• **Aim of the exercise**: Output as a JSON list of strings, one string per line, the lines of the records starting with the line that contains "Screen dimensions: 1061x579" and going on through the end of the records, leaving out blank lines and all pictures.

• **The input**:
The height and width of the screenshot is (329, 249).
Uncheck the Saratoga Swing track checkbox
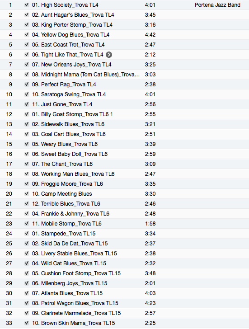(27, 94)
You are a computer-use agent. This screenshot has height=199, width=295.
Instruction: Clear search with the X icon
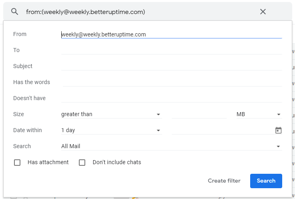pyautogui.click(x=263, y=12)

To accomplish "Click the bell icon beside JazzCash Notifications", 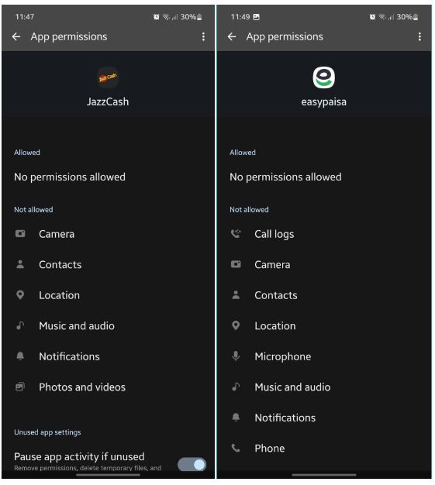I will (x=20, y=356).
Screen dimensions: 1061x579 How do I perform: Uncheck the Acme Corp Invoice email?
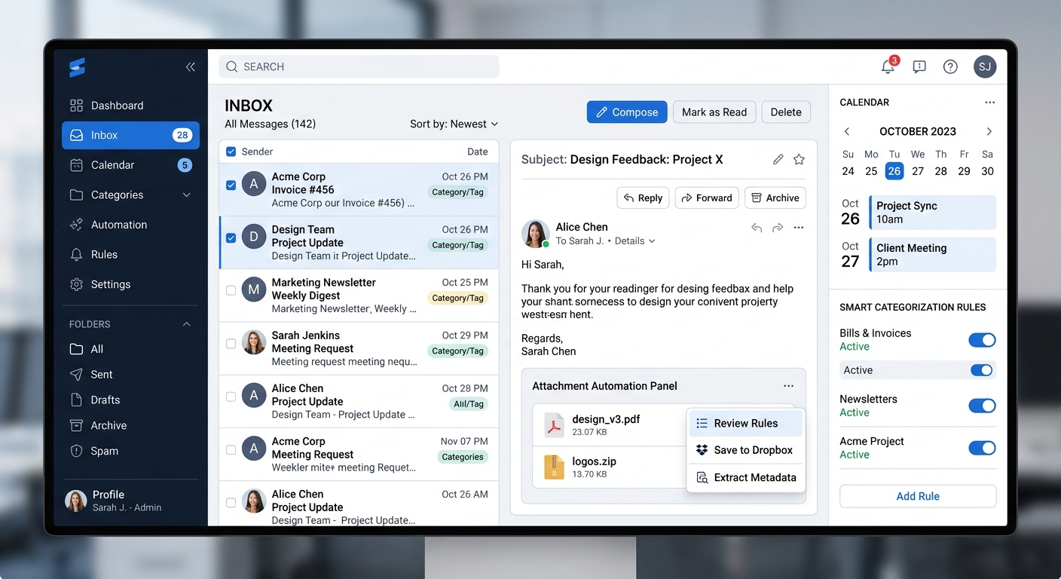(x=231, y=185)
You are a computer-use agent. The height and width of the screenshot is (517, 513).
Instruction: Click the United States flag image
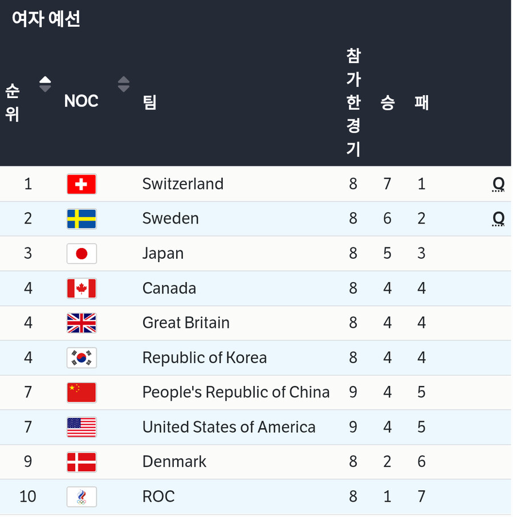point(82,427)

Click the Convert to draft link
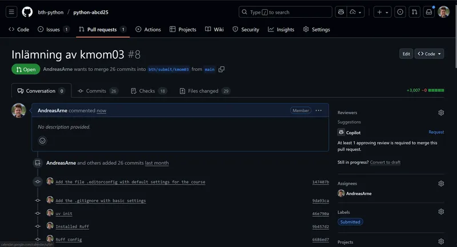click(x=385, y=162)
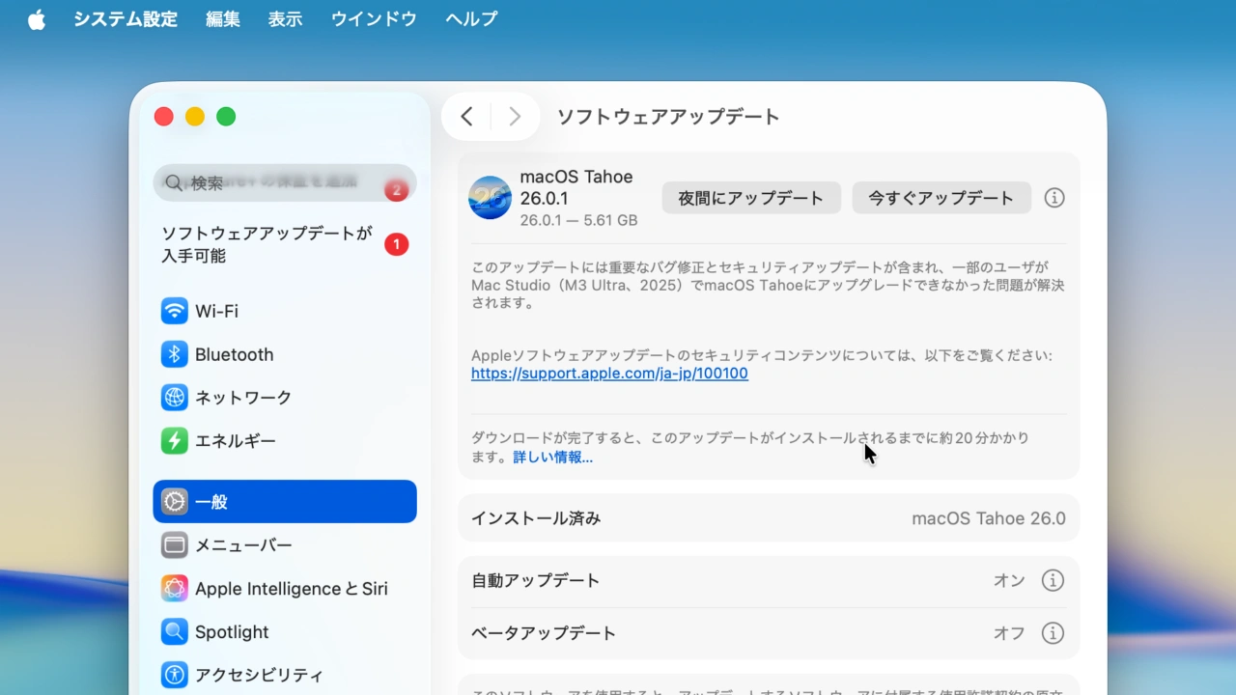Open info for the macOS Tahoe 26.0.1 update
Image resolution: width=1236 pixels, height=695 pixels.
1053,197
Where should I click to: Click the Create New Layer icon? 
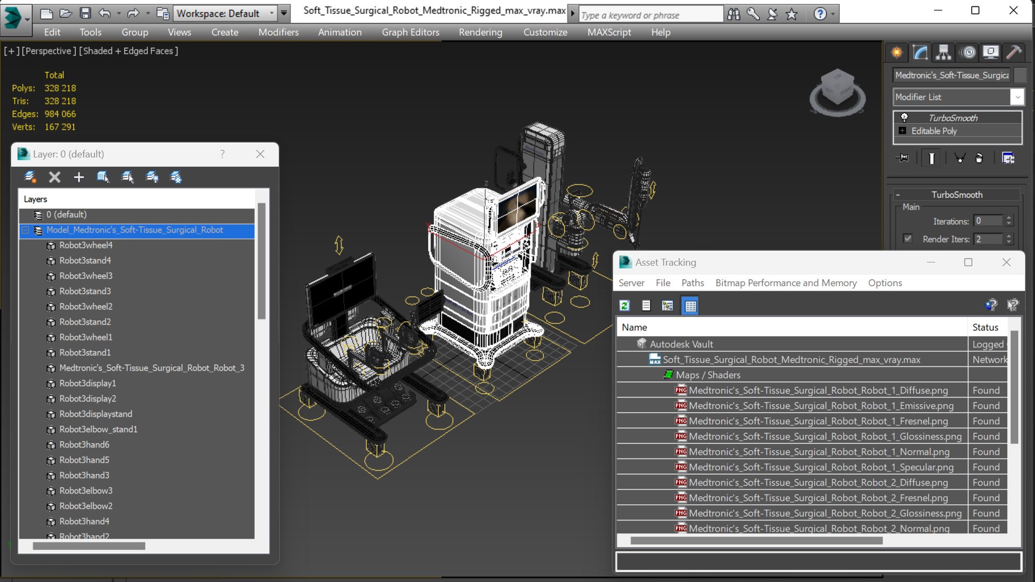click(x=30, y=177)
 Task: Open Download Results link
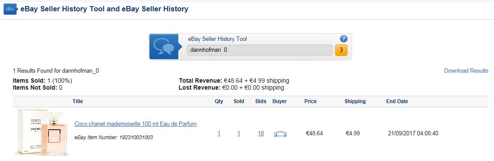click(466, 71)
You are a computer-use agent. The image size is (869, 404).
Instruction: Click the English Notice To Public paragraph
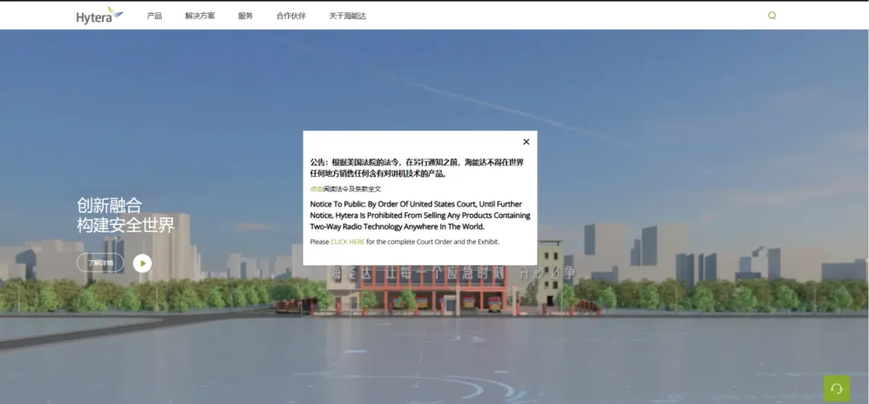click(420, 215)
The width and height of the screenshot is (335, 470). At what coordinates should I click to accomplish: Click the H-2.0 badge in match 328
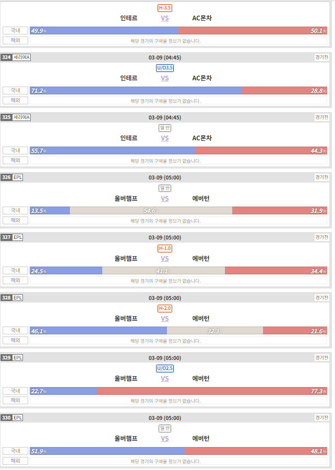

• **Complete output**:
[
  "Screen dimensions: 1061x579 How do I perform: Uncheck the Acme Corp Invoice email?",
  "(x=231, y=185)",
  "You are a computer-use agent. The height and width of the screenshot is (517, 513).",
  "Instruction: Click the United States flag image",
  "point(82,427)",
  "Click the Convert to draft link",
  "click(x=385, y=162)",
  "Open info for the macOS Tahoe 26.0.1 update",
  "Image resolution: width=1236 pixels, height=695 pixels.",
  "1053,197",
  "Where should I click to: Click the Create New Layer icon? ",
  "click(x=30, y=177)",
  " Task: Open Download Results link",
  "click(466, 71)",
  "You are a computer-use agent. The image size is (869, 404).",
  "Instruction: Click the English Notice To Public paragraph",
  "click(420, 215)",
  "The width and height of the screenshot is (335, 470). At what coordinates should I click to accomplish: Click the H-2.0 badge in match 328"
]